Objective: The aim was to determine whether urine pentosidine, an AGE, was associated with fractures in older adults with and without diabetes.
Design: We performed an observational cohort study.
Setting: We used data from the Health, Aging and Body Composition prospective study of white and black, well-functioning men and women ages 70–79 yr.
Participants: Participants with (n = 501) and without (n = 427) diabetes were matched on gender, race, and study site.
Predictor: Urine pentosidine was assayed from frozen stored baseline specimens.
Main Outcome Measures: Incident clinical fractures and baseline vertebral fractures were measured.
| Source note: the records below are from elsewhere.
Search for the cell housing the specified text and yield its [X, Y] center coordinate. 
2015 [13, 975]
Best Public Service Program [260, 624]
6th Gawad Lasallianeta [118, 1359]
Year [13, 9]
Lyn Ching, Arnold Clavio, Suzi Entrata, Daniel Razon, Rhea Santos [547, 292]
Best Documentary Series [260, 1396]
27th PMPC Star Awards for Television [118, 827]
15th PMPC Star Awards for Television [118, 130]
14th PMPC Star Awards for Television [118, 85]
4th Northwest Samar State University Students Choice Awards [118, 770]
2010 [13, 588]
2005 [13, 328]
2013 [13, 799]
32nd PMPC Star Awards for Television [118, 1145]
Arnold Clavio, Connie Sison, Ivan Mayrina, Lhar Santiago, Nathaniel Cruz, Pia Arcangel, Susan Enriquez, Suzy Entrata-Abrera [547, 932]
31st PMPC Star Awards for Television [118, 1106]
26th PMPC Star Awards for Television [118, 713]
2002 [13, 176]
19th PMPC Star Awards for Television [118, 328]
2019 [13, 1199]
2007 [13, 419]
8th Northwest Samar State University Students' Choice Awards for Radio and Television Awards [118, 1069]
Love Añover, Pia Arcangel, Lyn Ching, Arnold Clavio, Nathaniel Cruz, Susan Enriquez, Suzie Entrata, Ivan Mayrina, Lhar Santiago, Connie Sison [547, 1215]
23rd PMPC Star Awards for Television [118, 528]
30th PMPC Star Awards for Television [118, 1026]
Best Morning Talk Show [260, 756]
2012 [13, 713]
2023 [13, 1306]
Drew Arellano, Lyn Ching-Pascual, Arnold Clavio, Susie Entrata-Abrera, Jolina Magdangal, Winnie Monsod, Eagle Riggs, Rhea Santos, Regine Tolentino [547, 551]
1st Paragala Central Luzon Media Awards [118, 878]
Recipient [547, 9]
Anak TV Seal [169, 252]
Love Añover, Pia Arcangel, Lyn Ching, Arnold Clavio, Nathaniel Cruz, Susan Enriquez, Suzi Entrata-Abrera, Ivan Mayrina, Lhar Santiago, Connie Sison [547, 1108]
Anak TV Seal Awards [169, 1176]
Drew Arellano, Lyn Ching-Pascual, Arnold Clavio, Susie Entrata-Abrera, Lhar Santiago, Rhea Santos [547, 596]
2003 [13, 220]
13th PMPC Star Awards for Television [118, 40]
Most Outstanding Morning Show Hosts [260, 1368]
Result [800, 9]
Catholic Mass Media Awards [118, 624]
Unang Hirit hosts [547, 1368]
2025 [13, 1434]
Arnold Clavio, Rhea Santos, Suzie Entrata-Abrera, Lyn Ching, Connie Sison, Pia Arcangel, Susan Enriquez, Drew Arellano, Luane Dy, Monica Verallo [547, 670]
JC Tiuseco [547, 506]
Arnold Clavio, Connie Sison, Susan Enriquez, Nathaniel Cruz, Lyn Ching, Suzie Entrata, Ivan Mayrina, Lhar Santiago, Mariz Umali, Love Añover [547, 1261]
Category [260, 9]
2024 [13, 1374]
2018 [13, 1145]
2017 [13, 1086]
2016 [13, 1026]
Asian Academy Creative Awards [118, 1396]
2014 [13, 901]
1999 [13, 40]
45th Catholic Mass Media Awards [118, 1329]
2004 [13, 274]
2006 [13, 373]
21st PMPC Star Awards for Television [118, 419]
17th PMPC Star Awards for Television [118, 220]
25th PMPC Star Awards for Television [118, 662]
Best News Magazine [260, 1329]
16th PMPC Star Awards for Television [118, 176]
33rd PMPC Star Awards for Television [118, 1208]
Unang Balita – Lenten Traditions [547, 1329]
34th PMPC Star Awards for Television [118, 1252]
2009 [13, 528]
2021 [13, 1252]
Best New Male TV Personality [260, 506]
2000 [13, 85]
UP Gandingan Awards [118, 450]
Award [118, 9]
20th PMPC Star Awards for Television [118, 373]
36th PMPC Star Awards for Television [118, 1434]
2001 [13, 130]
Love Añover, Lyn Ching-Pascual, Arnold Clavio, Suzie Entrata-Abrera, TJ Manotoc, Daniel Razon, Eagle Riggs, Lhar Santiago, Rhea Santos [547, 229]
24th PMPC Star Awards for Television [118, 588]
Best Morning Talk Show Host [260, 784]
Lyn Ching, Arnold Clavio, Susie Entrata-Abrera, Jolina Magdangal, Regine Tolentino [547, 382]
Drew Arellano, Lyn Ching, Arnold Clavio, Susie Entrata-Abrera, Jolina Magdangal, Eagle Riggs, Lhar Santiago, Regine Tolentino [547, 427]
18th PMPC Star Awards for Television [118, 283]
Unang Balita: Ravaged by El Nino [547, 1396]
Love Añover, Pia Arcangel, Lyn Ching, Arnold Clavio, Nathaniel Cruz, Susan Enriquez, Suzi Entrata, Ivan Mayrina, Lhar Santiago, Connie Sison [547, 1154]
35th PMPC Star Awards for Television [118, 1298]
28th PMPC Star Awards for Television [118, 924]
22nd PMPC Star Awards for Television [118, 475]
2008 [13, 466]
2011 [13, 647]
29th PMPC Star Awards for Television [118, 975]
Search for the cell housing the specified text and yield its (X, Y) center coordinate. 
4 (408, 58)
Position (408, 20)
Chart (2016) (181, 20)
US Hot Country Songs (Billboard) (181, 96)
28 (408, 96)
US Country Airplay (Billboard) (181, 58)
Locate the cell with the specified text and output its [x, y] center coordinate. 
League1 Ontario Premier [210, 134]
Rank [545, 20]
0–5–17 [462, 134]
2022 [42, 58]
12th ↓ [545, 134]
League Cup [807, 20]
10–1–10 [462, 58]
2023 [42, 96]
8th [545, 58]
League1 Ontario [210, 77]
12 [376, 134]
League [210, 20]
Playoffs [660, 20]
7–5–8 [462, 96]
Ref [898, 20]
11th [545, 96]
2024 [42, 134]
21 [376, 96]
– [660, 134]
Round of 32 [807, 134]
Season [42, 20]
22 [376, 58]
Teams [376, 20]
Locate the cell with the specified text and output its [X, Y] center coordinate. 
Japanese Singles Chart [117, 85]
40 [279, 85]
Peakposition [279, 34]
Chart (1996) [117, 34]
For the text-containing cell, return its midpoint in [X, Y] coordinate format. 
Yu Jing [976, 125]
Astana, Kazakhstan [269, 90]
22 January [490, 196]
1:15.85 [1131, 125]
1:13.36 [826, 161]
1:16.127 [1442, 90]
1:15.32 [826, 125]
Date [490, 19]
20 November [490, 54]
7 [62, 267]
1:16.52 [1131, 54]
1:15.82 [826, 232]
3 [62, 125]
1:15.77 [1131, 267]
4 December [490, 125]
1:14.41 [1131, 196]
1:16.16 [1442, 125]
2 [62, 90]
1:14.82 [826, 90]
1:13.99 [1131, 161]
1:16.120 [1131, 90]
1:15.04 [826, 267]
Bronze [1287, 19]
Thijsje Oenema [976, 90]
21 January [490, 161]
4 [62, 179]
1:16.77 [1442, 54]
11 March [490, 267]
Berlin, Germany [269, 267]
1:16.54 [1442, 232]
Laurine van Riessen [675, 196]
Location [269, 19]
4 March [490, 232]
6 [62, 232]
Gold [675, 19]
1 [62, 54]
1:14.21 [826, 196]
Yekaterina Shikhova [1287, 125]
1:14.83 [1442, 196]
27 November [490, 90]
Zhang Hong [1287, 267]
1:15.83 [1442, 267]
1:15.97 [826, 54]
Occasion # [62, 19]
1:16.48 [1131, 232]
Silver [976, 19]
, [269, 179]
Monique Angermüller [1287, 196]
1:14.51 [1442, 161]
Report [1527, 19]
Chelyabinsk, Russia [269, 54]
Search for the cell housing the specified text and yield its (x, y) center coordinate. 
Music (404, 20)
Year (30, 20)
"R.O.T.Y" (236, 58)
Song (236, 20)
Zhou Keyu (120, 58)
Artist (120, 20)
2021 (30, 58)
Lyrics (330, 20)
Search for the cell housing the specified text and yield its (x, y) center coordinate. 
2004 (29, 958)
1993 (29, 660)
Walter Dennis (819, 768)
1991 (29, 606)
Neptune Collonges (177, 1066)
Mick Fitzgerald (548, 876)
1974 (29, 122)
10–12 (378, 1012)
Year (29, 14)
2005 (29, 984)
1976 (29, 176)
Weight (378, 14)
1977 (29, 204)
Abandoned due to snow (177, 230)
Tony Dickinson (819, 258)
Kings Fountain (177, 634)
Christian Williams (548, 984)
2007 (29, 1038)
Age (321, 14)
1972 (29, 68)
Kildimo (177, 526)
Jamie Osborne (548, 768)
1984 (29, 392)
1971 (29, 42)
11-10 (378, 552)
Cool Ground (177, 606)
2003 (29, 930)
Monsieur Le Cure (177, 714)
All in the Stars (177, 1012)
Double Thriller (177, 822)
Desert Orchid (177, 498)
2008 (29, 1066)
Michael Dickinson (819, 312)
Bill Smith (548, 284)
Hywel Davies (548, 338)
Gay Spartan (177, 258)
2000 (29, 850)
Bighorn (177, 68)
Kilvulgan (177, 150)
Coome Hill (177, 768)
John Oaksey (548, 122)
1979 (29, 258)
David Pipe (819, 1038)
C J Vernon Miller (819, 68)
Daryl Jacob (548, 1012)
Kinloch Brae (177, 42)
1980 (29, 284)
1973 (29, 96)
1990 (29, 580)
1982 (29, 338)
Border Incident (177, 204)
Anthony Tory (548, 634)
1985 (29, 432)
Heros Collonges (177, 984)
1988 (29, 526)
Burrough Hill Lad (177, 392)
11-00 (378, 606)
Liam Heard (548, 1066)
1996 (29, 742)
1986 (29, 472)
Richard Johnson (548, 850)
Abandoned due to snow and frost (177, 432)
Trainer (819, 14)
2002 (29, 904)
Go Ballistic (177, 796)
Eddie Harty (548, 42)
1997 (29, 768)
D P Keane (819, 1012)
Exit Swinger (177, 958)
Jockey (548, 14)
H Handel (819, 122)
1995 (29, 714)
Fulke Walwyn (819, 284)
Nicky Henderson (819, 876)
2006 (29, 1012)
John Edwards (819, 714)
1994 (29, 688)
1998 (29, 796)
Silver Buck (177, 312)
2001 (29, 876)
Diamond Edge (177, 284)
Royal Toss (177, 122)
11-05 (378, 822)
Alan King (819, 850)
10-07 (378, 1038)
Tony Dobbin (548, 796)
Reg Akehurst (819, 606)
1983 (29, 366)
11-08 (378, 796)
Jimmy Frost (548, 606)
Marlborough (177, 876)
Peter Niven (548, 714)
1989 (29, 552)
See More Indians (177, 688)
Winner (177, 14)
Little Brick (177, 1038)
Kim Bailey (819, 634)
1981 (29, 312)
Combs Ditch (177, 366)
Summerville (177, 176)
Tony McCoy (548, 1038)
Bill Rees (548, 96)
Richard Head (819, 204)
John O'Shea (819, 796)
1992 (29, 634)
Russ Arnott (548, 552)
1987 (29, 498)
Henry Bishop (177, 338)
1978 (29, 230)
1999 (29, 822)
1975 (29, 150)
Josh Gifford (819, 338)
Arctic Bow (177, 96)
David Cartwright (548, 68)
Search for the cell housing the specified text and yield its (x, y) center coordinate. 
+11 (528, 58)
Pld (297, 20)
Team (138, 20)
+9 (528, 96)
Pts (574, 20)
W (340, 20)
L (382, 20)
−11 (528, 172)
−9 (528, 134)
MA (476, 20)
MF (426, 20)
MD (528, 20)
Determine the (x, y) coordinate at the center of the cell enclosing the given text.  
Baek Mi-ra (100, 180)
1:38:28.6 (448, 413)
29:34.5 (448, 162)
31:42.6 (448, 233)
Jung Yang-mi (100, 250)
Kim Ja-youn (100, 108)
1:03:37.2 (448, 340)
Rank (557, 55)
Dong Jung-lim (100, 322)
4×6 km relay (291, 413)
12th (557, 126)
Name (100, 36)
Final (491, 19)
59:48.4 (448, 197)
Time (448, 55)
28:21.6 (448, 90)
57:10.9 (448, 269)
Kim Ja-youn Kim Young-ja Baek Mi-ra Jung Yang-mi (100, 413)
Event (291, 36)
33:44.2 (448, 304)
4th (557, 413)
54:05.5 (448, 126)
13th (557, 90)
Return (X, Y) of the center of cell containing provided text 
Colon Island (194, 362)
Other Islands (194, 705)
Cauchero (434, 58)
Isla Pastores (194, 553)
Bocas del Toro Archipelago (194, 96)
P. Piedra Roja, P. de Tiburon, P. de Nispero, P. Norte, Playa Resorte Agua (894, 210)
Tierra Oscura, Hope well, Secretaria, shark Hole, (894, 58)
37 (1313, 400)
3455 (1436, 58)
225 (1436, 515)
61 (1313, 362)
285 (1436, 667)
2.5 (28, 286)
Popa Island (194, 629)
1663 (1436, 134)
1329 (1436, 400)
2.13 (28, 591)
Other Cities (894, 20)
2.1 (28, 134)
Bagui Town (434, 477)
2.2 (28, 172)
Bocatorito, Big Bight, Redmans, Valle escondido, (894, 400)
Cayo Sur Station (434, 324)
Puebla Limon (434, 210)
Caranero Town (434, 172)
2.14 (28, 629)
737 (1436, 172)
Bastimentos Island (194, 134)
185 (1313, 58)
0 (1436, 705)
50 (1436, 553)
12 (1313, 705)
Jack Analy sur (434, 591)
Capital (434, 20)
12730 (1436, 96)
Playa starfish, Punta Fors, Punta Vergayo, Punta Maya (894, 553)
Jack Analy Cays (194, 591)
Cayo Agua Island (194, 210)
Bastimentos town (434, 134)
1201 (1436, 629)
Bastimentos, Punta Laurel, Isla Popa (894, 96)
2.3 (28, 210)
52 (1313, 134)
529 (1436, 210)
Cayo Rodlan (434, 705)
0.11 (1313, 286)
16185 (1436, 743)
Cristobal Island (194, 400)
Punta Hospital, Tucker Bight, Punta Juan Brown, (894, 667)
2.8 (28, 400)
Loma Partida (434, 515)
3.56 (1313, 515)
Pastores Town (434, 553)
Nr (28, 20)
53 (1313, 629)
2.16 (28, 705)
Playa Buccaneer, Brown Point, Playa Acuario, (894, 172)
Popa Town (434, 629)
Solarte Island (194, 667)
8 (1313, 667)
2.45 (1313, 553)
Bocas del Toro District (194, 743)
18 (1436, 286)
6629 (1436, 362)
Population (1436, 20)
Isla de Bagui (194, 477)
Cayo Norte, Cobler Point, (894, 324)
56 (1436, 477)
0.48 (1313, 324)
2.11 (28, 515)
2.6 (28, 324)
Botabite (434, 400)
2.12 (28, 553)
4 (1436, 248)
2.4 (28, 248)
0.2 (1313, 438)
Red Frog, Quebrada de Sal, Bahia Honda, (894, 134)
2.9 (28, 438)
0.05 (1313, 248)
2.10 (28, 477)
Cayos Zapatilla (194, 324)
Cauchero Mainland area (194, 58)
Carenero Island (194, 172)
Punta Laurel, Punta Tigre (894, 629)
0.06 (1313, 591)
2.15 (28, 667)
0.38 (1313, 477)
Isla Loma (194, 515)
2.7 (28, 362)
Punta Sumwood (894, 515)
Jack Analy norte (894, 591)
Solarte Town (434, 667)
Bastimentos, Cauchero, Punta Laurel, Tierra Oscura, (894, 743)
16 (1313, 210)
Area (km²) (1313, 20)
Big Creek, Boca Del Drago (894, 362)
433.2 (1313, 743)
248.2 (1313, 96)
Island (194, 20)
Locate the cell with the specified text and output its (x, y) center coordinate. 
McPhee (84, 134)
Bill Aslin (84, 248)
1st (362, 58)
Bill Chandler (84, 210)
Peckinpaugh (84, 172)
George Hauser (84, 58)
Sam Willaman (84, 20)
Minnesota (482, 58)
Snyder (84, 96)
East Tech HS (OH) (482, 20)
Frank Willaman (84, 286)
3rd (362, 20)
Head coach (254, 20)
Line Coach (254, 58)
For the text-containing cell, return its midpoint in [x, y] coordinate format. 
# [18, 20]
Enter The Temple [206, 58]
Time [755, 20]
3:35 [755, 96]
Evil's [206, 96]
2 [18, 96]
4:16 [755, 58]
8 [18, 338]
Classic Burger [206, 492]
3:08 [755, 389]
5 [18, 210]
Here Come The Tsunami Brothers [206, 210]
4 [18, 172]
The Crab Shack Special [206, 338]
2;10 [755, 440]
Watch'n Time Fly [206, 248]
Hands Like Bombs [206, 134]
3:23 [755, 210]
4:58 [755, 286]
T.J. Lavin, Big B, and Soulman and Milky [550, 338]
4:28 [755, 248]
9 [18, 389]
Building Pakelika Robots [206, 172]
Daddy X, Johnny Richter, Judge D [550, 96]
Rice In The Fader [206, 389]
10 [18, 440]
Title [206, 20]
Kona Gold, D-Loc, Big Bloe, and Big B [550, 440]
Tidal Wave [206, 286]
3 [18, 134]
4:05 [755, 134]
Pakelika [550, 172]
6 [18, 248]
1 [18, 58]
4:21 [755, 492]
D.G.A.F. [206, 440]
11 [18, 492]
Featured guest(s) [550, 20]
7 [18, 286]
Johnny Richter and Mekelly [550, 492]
Results: Despite higher bone mineral density, clinical fracture incidence (14.8 vs. 12.6%) and vertebral fracture prevalence (2.3 vs. 2.9%) were not lower in those with diabetes (P > 0.05). In multivariable models, pentosidine was associated with increased clinical fracture incidence in those with diabetes [relative hazard, 1.42; 95% confidence interval (CI), 1.10, 1.83, for 1 sd increase in log pentosidine] but not in those without diabetes (relative hazard, 1.08; 95% CI, 0.79, 1.49; P value for interaction = 0.030). In those with diabetes, pentosidine was associated with increased vertebral fracture prevalence (adjusted odds ratio, 5.93; 95% CI, 2.08, 16.94, for 1 sd increase in log pentosidine) but not in those without diabetes (adjusted odds ratio, 0.74; 95% CI, 0.30, 1.83; P value for interaction = 0.005).
Conclusions: Higher pentosidine levels are a risk factor for fracture in older adults with diabetes and may account in part for reduced bone strength in type 2 diabetes.